Speaking about the women’s speed team, in general, he said, “The confidence level was not ... the same for the whole team as it was last year,” when six U.S. racers finished in the top 16 of the final downhill standings.
Riml was adamant that the soft snow caused by temperatures regularly above 50 degrees is not to blame for his racers’ results in Sochi, because, while unusual, “it’s the same for everybody.”
Asked whether the U.S.-record eight alpine medals four years ago set the bar too high for 2014, Riml quickly replied, “No.”
“It’s definitely a high number to achieve,” he said, “but we still have strong athletes.”
Now the U.S. is left to look ahead to the remaining five races, hoping in particular that the 18-year-old Shiffrin, who’s from Eagle-Vail, and 2006 gold medalist Ligety, who’s from Park City, Utah, can turn things around the rest of the way.

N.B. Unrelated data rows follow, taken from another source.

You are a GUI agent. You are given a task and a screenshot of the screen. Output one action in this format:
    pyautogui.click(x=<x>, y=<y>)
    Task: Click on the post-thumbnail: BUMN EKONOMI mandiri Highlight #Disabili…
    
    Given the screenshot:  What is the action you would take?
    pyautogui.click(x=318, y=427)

“There’s a chance in every event left to have a medal,” Riml said.
Shiffrin, the reigning world champion, will be favored to win the slalom, for example, and can contend in the giant slalom. Ligety will be favored in the giant slalom, where he’s the world champion and a four-time World Cup season title winner.
Shiffrin only arrived in Russia on Friday night.
Until then, she’d been training in Europe and watching the Olympics on television. She’s got her own theory about what’s been going on with her teammates.
“Part of it for the U.S.,” she said, “is that they’re just trying to find the way to get in the mental game.”